Vidoop was founded in 2006 in Tulsa, Oklahoma. As of March 2006 it had 4 employees and would initially reveal only that it was developing a novel login solution that hides an access code in plain sight. After over a year of secretive development and testing, the company launched its product, Vidoop Secure, at the Web 2.0 Expo in San Francisco, California on 2007-04-17. Luke Sontag, a co-founder, gave a presentation at the expo demonstrating the technology and further announced that an unnamed Fortune 500 company would be replacing its login system with Vidoop by July 2007.
Products
Vidoop's core technology is the Vidoop Dynamic Image Grid, a login tool that powers Vidoop Secure and thus . The company also sells advertising space, allowing a company to place its products as images in the grid.

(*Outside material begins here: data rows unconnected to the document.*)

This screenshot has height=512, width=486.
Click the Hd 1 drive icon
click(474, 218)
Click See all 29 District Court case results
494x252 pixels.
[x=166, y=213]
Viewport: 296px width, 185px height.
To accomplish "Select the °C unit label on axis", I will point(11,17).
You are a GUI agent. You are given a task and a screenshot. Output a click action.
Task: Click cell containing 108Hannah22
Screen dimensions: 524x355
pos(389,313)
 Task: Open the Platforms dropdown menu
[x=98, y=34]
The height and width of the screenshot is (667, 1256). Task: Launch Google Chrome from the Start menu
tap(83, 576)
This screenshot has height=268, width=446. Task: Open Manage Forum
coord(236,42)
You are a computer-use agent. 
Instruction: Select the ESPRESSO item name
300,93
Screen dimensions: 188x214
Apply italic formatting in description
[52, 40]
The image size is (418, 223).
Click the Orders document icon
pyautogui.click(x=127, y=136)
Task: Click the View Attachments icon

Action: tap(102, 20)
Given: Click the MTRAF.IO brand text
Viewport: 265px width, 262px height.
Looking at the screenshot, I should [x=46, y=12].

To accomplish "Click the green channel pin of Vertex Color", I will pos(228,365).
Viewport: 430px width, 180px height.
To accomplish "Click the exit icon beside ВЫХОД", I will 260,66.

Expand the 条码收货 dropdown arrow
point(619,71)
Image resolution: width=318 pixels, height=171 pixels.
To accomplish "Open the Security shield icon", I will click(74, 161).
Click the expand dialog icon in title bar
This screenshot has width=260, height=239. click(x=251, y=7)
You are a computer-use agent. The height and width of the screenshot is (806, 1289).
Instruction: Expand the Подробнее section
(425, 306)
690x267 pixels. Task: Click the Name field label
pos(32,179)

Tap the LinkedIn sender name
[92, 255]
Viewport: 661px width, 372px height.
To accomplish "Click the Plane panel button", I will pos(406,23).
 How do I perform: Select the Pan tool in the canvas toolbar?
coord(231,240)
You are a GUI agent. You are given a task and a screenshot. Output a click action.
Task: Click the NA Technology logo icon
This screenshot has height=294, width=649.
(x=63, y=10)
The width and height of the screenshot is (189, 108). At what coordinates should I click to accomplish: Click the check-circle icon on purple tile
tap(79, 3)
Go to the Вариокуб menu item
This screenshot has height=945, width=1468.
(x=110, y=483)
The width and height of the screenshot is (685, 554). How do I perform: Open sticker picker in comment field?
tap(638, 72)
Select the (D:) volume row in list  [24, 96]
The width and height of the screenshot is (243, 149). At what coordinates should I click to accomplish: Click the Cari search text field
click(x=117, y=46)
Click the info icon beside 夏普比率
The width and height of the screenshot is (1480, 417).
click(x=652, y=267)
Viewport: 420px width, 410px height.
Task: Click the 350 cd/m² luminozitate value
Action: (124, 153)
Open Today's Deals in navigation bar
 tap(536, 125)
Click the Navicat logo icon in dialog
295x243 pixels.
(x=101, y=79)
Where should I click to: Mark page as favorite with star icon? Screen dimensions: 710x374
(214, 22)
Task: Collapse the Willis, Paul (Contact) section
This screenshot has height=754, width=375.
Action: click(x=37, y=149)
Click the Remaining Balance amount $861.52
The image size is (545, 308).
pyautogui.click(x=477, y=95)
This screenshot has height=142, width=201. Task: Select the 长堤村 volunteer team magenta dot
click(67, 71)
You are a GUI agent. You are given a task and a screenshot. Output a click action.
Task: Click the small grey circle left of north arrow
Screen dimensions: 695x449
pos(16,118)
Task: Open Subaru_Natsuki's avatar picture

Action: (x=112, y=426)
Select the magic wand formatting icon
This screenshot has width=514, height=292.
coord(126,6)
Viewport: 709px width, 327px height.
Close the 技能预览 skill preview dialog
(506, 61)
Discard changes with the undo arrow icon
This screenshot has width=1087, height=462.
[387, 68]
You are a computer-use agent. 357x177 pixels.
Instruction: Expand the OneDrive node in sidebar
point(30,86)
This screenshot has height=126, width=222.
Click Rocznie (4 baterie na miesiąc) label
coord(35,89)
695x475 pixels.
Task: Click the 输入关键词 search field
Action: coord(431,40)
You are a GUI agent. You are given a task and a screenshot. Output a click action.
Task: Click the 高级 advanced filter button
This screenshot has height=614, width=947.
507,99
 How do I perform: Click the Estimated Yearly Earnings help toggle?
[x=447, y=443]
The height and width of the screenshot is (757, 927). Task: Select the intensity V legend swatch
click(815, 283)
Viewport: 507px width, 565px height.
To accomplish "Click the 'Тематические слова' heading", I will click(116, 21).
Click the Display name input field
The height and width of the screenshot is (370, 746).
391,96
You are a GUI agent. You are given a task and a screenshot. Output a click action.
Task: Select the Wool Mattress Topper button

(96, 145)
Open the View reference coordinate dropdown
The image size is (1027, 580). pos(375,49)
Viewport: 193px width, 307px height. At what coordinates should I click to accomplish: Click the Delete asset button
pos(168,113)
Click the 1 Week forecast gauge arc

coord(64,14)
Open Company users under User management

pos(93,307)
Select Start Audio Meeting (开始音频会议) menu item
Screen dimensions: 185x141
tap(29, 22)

There are currently two multi-national advertisers: Smart USA and ConocoPhillips. One regional advertiser: Mazzio's. And one local advertiser: Jackie Cooper Imports.
Vidoop Secure
Vidoop Secure is a user login technology based on categorized images. When a user enrolls in a system implementing the technology, he chooses from several categories of images. Furthermore, the user's computer is "activated" with a cookie, which is only provided upon the user's confirmation of a code transmitted either by email or by phone via voice or text message. At the time of login, if the cookie is found, a grid of images is displayed that includes pictures belonging to the user's chosen categories. The user selects these images by typing the randomized letter associated with each of his images, forming his access code.
myVidoop.com
is an OpenID provider run by Vidoop and powered by Vidoop Secure. As an OpenID provider, myVidoop.com is part of the movement that aims to provide a decentralized framework for a web single sign-on.
Criticisms
Vidoop has met with criticism regarding the claims of their technology's resistance to hacking. For example, researchers at CommerceNet have described a possible attack, and also published a of a man-in-the-middle attack executed against myVidoop.com, both on the CommerceNet weblog. Additionally, questions have been raised about the accessibility of Vidoop Secure to those with visual impairments. Vidoop's authentication scheme essentially consists of a very short secret and a "pre-authorization" cookie. A users' shared secret is a set of 3–5 categories out of a possible 12, which is only 8–10 bits of entropy. Vidoop allows users to enter in their categories in at least two possible orders, reducing the effective secret by a bit. An attacker in possession of the pre-authorization cookie could guess 1-2% of passwords in the three given trials.